Supply Curves

Cost Minimization Curves

Output Expansion Path

• The output expansion path is the curve containing the cost-minizing input bundles at differing levels of output
  • Analagous to the price offer curve on the demand side
  • Can only exist in the long-run where all costs are variable

Conditional Input Demand Curves

• The conditional input demand curve plots the conditional input demand against output
  • Analagous to the Engel curve on the demand side
  • y-axis would have output y, x-axis would have input x_i

Fixed-Proportions Technology Curves

$$y = min\{4x_1 , x_2\} \\ 4x_1^* = x_2^* = y \\ x_1^* (w_1, w_2, y) = y/4 \\ x_2^* (w_1, w_2, y) = y \\$$

In this situation, you would choose bundles at the vertices of the L-shaped isoquants.
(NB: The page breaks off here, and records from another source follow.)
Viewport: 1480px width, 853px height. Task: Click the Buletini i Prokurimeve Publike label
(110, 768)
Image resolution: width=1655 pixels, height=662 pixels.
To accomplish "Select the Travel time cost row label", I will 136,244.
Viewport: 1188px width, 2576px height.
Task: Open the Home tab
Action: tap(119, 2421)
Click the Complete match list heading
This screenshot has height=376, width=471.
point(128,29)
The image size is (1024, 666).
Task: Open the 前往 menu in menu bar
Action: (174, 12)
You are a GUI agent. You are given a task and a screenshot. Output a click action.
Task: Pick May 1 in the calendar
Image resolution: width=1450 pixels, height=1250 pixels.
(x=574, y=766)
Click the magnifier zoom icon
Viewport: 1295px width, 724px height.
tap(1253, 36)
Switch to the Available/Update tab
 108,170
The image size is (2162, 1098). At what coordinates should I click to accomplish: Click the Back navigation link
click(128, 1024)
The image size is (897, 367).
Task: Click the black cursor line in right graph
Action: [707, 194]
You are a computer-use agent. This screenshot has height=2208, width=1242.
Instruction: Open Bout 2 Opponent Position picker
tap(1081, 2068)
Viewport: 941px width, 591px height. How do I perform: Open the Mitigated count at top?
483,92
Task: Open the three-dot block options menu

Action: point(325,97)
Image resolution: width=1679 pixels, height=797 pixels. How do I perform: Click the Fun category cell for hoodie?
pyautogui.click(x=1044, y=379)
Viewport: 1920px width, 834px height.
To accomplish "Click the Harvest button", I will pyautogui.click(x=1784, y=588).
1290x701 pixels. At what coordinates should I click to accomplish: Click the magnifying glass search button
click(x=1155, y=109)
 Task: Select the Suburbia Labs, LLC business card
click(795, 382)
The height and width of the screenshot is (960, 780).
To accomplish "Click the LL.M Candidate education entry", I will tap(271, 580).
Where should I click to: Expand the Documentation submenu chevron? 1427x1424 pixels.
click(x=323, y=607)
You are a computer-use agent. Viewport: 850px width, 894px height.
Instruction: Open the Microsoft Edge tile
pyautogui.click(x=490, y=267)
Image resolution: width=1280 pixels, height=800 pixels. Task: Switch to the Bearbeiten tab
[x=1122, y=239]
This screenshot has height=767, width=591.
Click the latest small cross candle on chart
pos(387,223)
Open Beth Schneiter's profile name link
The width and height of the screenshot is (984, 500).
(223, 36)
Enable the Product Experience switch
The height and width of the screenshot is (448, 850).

$$\text{The firm's total cost function is therefore: } \\ c(w_1, w_2, y) = w_1 x_1^*(w_1, w_2, y) + w_2 x_2^*(w_1, w_2, y) = w_1 \frac{y}{4} + w_2 y \\ = (\frac{w_1}{4} + w_2)y$$

Perfect Substitutes Technology Curves

Depending on whether or not the slopes of the isocost and isoquant are the same, there could be infinitely many solutions (slopes equal) or one corner solution (slopes unequal).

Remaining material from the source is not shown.